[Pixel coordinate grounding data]
= = = = =

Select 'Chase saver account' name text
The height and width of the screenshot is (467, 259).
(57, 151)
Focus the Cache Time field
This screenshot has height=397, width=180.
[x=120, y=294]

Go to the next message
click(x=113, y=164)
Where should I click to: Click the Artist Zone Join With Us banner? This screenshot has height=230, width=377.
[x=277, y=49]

= = = = =

* INSTRUCTIONS FOR THE TASK
Nothing but the lines from the one with "Focus the Cache Time field" through the end of the data above should be reproduced, each exactly, both ends included.

* OUTPUT
Focus the Cache Time field
This screenshot has height=397, width=180.
[x=120, y=294]

Go to the next message
click(x=113, y=164)
Where should I click to: Click the Artist Zone Join With Us banner? This screenshot has height=230, width=377.
[x=277, y=49]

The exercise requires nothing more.